While the state has imposed home confinement throughout the country in order to control the pandemic, the refugees/migrants stacked in camps under terrible living conditions and non-existent personal hygiene make sanitary rules and protection measures a mockery. The stacked people might as well prove a self-fulfilling prophecy, that is, they may become a ‘sanitary bomb’.
We are witnessing the microcosmic application of Boris Johnson’s Social Darwinism of the survival of the fittest or, even worse, a cruel biopolitics. If the centers are not immediately emptied and the spread begins, people could not be moved, while hospitalization within the camps is simply a tragic joke. Not only will the large majority of refugees/migrants contract the virus but the disease will spread on the local communities, given the few and insufficient hospitals and health structures on the islands.
What DiEM25 proposes is the immediate evacuation of the camps, a solution also put forward by Doctors Without Borders that demands and advises for immediate evacuations of the camps. The Greek government could use the 700-million-euro aid to the country by the EU, a ‘donation’ in exchange for the full transformation of Greece into the EU prison for the refugees/migrants, so as to offer them accommodation in empty apartments, tourist infrastructure, rooms to let and hotels while distributing them throughout the country.

The homeless, prisoners, elderly in nursing homes, vagrants, and the Roma

Because of the neoliberal logic of profit as the only value and the commodification of human life, socio-economic exclusion jettisons the unemployed, the homeless, the poor and the sick from a state which is re-organised on the basis of the deprivation of the right to employment and the extinction of social welfare. These people, precisely like the refugees/migrants, are superfluous because they can function neither as labour force nor as consumers. Within the nation state the notion of citizenship is emptied of content because it is not exercised by all the so-called citizens. So, the nation state retains and reinforces the invisible and therefore insidious borders that social and political ‘normality’ have erected within the social body.
The pandemic ravages those excluded from ‘normality’, the invisible ones, who are more likely to be exposed to the virus due to non-existent or deplorable sanitary conditions, a lack of access to healthcare structures, and forced confinement. Conditions are considered deplorable in asphyxiated prisons, Roma camps, nursing homes or shelters and the streets — these populations are therefore at the mercy of all kinds of affliction.
We demand that, now more than ever before, these people, who are not considered part of the civil society but are our fellow beings, have equal and full access to healthcare for all. We call for the homeless and vagrants to be housed in empty houses and hotels, putting at the same time in the political agenda the imperative need for the creation of social housing for the dispossessed. We also demand the prisons’ immediate decongestion and the release of prisoners who are serving sentences for less serious criminal offences. Their forced confinement is ironically replicated by the curfew imposed on ‘free’ citizens so it is high time we reflect on deprivation of freedom as a common bond that would sensitize all of us to the notion of a common humanness.
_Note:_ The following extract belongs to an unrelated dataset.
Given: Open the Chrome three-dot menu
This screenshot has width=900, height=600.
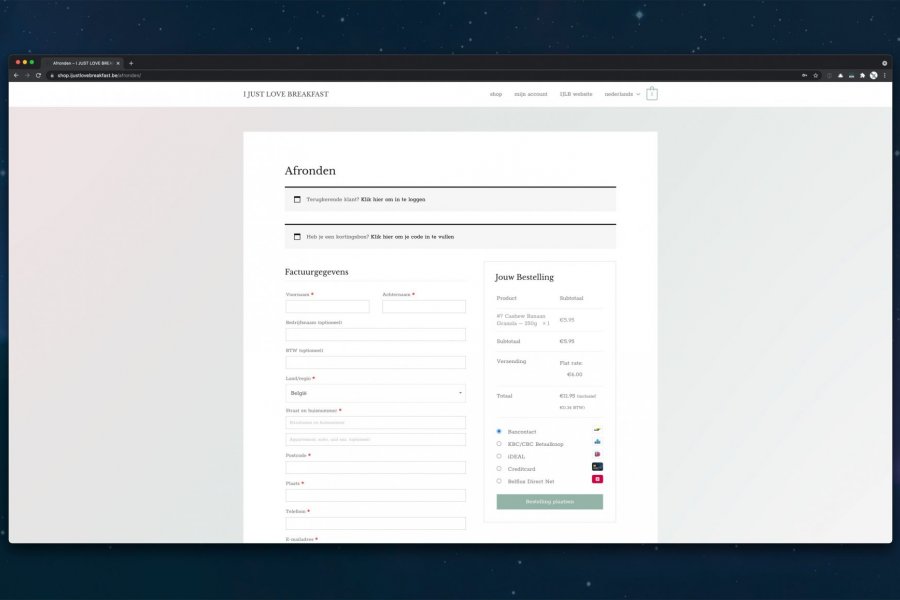Looking at the screenshot, I should point(884,75).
DiEM25 will continue to point the way to the only road to security with prosperity: Radical Internationalism and constructive disobedience. Our transnational getting together based on a common understanding that all epidemics (economic, financial) and all mass movements of human beings struggling to live are transnational in nature and, thus demand transnational solutions. Only global citizenship is a viable response to a global pandemics.
Sissy Velissariou is a Professor of English Literature and Culture at the University of Athens, Greece, and a member of DiEM25’s Coordinating Collective.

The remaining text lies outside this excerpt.